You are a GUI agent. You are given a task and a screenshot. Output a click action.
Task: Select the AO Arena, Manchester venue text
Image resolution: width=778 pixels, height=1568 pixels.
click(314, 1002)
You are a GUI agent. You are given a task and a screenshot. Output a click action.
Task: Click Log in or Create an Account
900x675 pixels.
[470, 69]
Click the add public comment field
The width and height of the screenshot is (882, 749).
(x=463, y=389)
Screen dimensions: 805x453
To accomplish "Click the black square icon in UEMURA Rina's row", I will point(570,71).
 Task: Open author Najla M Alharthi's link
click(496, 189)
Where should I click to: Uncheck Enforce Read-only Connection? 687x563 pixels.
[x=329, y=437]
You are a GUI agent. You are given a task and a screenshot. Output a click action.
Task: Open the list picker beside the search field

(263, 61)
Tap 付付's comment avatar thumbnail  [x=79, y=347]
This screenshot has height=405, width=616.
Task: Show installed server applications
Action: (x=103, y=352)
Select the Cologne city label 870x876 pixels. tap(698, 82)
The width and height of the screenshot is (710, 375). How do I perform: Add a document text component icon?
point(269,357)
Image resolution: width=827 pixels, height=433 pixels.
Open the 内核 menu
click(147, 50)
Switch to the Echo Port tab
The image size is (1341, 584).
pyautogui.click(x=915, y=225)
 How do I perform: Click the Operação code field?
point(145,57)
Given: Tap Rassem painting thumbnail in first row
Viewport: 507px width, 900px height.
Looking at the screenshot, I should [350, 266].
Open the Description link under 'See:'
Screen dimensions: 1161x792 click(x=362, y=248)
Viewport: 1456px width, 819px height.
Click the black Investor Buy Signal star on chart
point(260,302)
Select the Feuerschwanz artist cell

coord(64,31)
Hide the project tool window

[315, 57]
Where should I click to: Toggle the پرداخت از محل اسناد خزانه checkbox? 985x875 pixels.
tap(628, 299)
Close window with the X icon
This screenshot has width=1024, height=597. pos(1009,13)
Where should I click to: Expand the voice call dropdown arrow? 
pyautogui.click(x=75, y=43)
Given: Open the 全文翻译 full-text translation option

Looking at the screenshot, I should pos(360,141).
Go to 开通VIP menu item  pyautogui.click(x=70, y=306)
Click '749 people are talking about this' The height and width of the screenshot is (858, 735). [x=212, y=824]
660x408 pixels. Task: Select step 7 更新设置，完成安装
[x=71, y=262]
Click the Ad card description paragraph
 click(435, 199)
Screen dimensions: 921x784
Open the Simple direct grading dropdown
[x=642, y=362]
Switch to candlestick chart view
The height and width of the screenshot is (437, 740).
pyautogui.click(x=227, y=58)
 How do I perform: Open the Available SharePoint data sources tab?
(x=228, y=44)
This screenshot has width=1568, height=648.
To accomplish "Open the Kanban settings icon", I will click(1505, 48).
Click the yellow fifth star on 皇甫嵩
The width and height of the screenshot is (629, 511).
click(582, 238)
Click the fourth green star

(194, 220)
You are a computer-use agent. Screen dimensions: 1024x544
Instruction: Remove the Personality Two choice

= = = =

# ACTIVITY
How many lines in the listing above contain "will"? Give only the number.

# RESULT
2